Uwe Bonnes wrote:
"C" == C Daniel Mojoli B cdmojoli@idea.com.py writes:
C> Add minimal parameter validation to function C> CURSORICON_SimulateLoadingFromResourceW(...). We check that the icon Providing a test case for such special behaviour is a good idea...
I created this patch as a result of consulting I performed at a customer's site. I no longer have access to the winedbg info I had there, so I can't provide a test. The situation is very simple to describe. Essentially this is what happens:
1) VFP6 runtime encounters a command that requires loading a resource, e.g. MODIFY SCREEN to put some background image.
2) The VFP6 runtime extracts the resource from the APP or EXE and places it in a temp file, e.g. 12345678.TMP.
3) Since the VFP6 runtime cannot use file extension information as it would if you were DOing SOME.PRG, it decides to try different ways of loading it. At some point before hitting the right loading function it tests whether the resource is a cursor icon by calling LoadImageW(type=IMAGE_CURSOR). This is IMHO, a terrible way to program, depending on failure semantics.
4) Now we are in Wine turf for the first time and LoadImageW -> CURSORICON_Load -> CURSORICON_SimulateLoadingFromResourceW.
5) CURSORICON_SimulateLoadingFromResourceW maps the file to memory (cursoricon.c:483), then tests if the file is a RIFF file (cursoricon.c:488).
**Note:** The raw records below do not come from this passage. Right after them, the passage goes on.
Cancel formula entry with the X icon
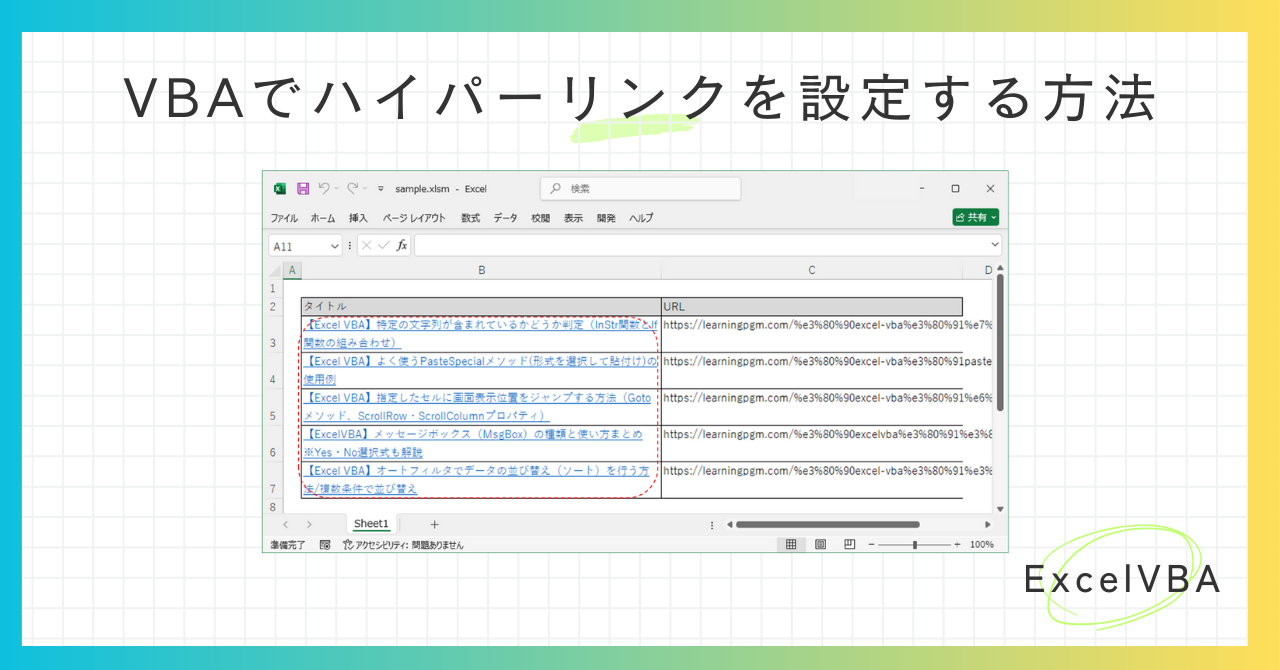The width and height of the screenshot is (1280, 670). pos(365,245)

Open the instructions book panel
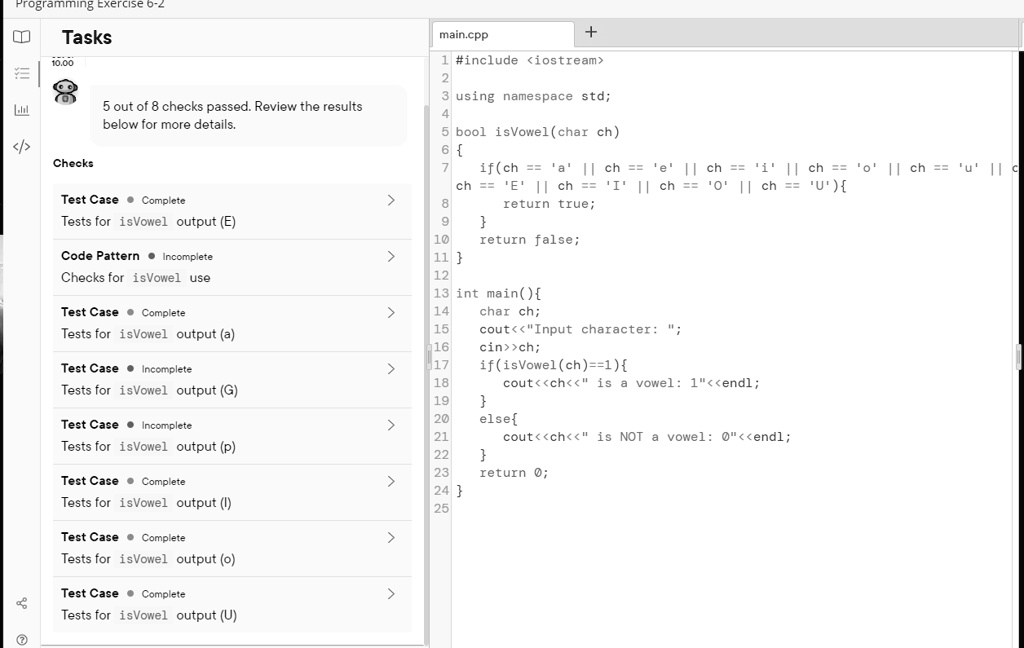tap(22, 36)
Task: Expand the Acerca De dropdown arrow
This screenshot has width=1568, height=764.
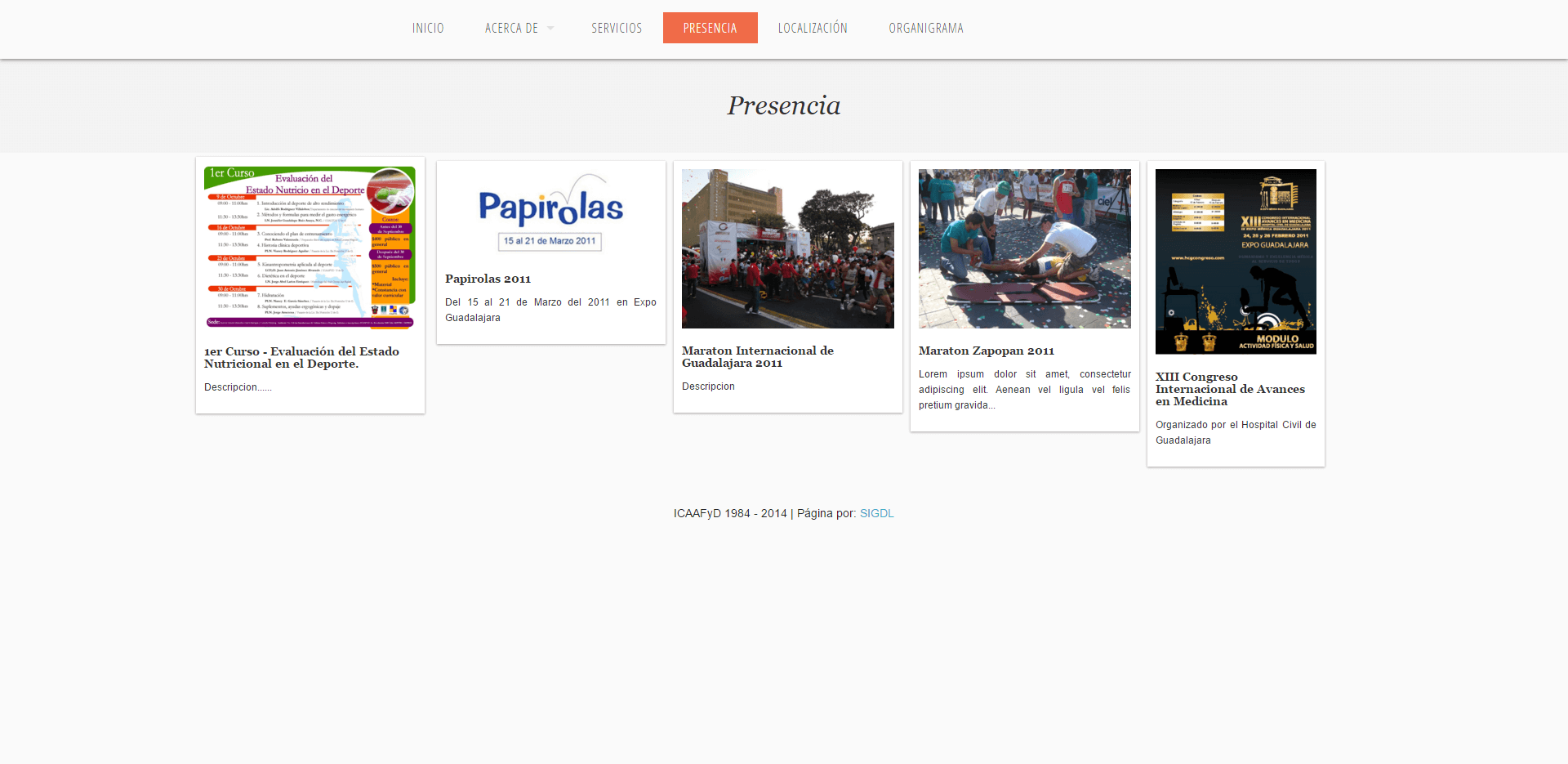Action: pyautogui.click(x=550, y=29)
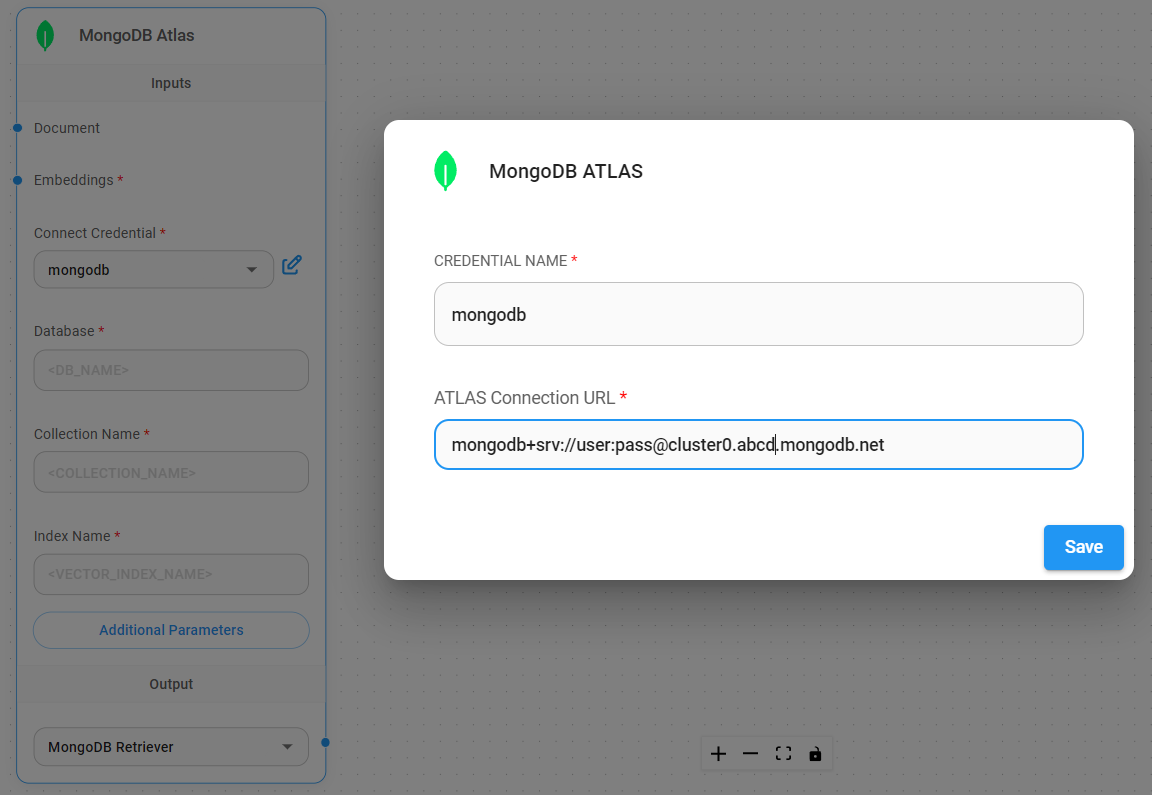Save the MongoDB ATLAS credential
The width and height of the screenshot is (1152, 795).
[x=1083, y=547]
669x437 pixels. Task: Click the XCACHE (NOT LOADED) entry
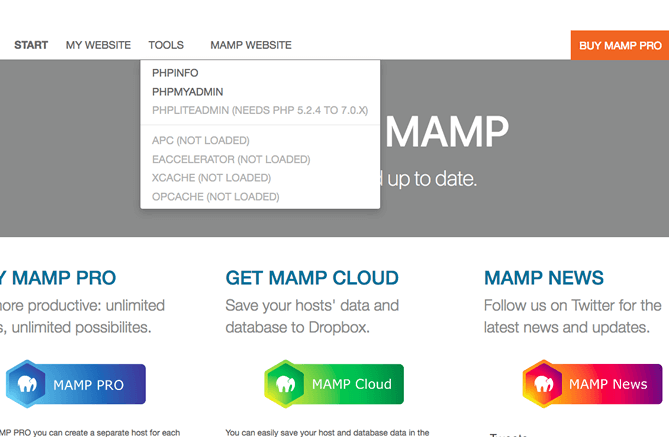point(211,178)
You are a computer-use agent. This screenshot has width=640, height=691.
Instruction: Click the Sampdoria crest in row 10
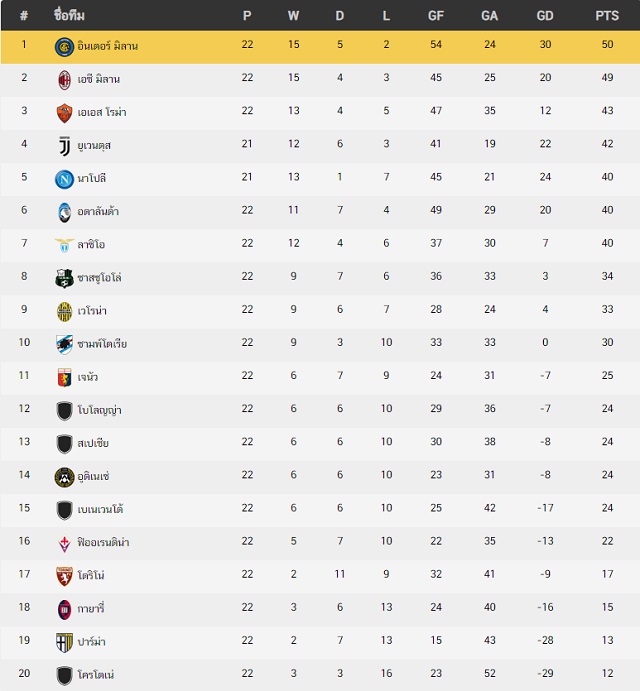click(64, 344)
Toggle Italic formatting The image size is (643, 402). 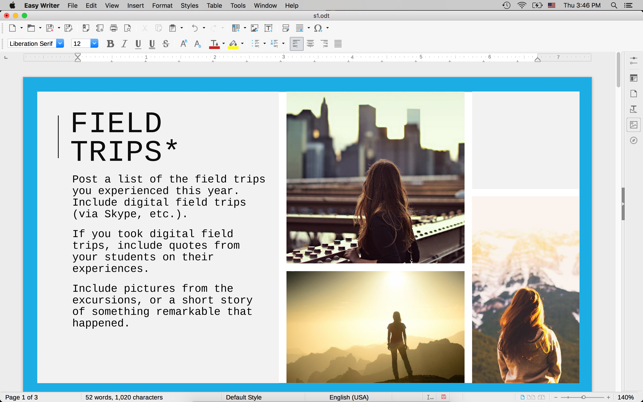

6) Execution continues until L507, where it is assumed the mapped file is of icon structure. Here Wine tests if the number of icon entries != 0, but our illegal file (JPEG, GIF, etc) hardly has a zero byte value at all, so we pass the test.
7) We hit L513 and cause an exception when executing the following expression: bits->idEntries[i]. The problem is that we are looping with our index bound to the garbage number of icon entries! That garbage is almost assured to be too large and we loop past the assigned memory.
8) Exception!
I created the patch using exactly the same technique L488 uses to test for the RIFF case. I simply further test if that magic corresponds to icon file magic, right between steps 5 and 6, before any other file data is used.
Even if I hadn't encountered a problem with VFP6, I consider the patch should be applied on the grounds it simply checks the magic of file to conform to what is should be.